Verna Green, a New York City School District probationary teacher, was dismissed by the Board of Education during probation.
The Appellate Division, affirming a lower court’s dismissal of Green’s Article 78 action seeking reinstatement, said:
1. A probationary employee may be terminated without a statement of any reasons for the termination or per-termination hearing provided the termination (1) was not made in bad faith, (2) did not constitute a violation of statutory or decisional law, or (3) was not based on any unconstitutional or illegal reasons;
2. The former probationary employee has the burden of establishing that his or her termination was made in bad faith or for illegal reasons;
3. The former probationer’s conclusory allegations that the employer acted in bad faith do not meet this burden or warrant a hearing.
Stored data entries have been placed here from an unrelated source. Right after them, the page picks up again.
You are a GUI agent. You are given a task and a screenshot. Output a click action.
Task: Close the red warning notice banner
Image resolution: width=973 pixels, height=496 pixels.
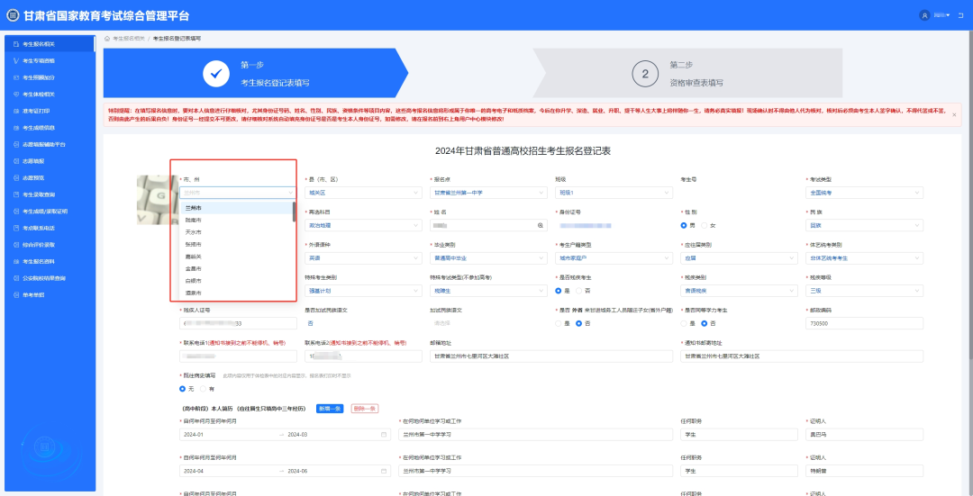[x=954, y=114]
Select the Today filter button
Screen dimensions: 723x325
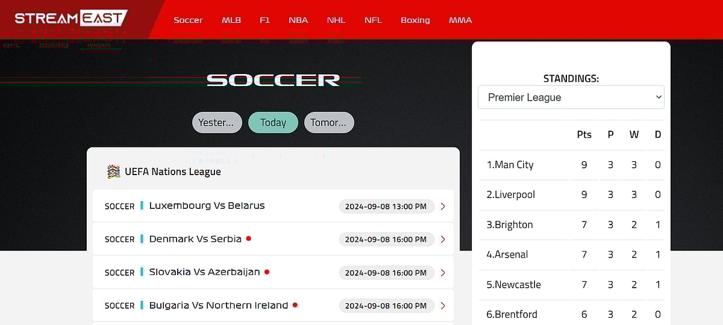pyautogui.click(x=273, y=123)
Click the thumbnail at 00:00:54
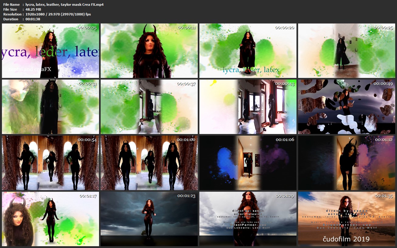Image resolution: width=397 pixels, height=248 pixels. pyautogui.click(x=50, y=163)
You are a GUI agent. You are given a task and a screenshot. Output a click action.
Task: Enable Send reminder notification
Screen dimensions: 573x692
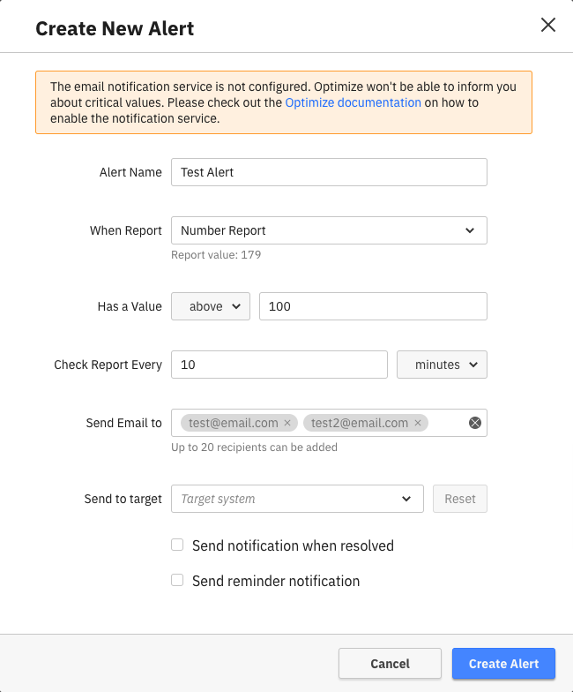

In another probationary termination case, Williams v Franklin Square Union Free School District, 261 A.D.2d 628, the Appellate Division dismissed an Article 78 action brought by Jeanne M. Williams. Williams had asked the court to order the district to “restore [her] to her position as an elementary [school] teacher.”
The court dismissed her petition, stating that there was no evidence in the record that the district’s denying Williams tenure was for a legally impermissible reason. In addition, the Appellate Division held that “there is no evidence that [Williams] acquired tenure by estoppel.”